Kodam Jaya selaku Komando Satuan Tugas Gabungan Terpadu Covid-19 berencana melimpahkan kasus Rachel Vennya kepada kepolisian. Rachel diketahui kaburnya dari karantina di Rumah Sakit Darurat Covid-19 (RSDC) Wisma Atlet setelah pulang dari luar negeri.
"Karena ranah sipil, dari Kodam Jaya akan dilimpahkan masalahnya ke polisi," kata Kepala Penerangan Kodam Jaya, Kolonel Artileri Pertahanan Udara (Arh) Herwin BS di Jakarta. Demikian dikutip dari Antara, Jumat (15/10).
Kodam Jaya menemukan anggota TNI yang bertugas di Satgas Pengamanan di Bandara Soekarno Hatta Tangerang Banten, diduga mengatur agar selebgram Rachel Vennya lolos dari karantina setelah kembali dari luar negeri.
"Pada saat pendalaman kasus, ditemukan adanya dugaan tindakan non-prosedural oleh oknum anggota TNI Pengamanan Bandara Soetta berinisial FS," ujar Herwin.
Sebelumnya Polda Metro Jaya mengungkapkan sedang mempelajari kasus tersebut karena kewenangannya masih berada di bawah komando Kodam Jaya.

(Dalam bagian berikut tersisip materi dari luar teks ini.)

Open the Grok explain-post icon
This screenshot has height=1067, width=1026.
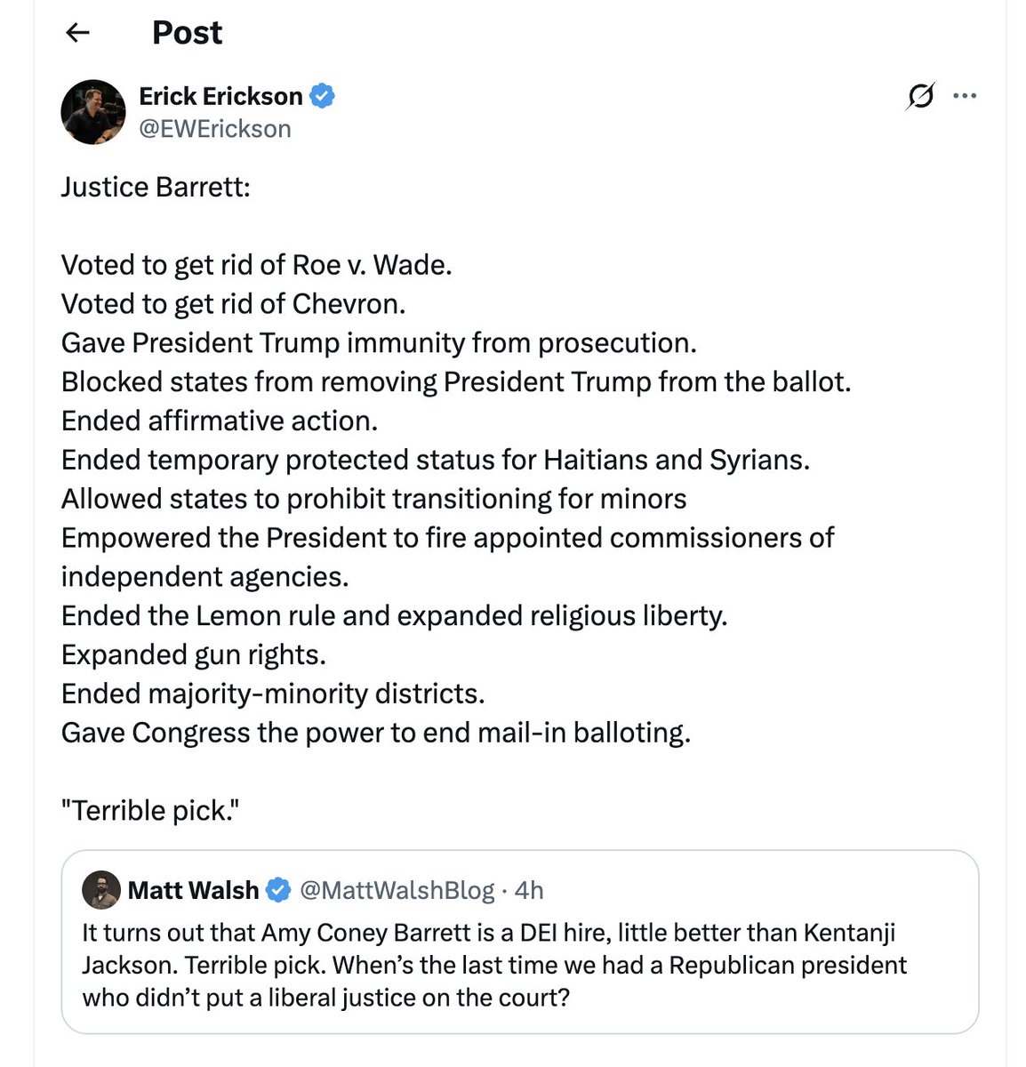[x=921, y=96]
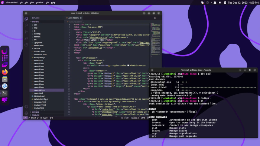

"Kita masih analisis dulu apakah masih di bawah kewenangan Satgas COVID-19 atau perlu penegakan hukum lainnya, masih kita kaji dulu," kata Direktur Reserse Kriminal Umum Polda Metro Jaya Kombes Pol Tubagus Ade Hidayat.
Tubagus mengatakan saat ini pihak Kepolisian belum mengambil tindakan apapun terkait kasus tersebut.
"Ya kita kan masih lihat dulu apakah perlu buat laporan model A atau masih dalam kapasitas satgas yang menangani dikembalikan saja. Kita belum tahu, belum ada tindakan hukumnya dari kita," katanya.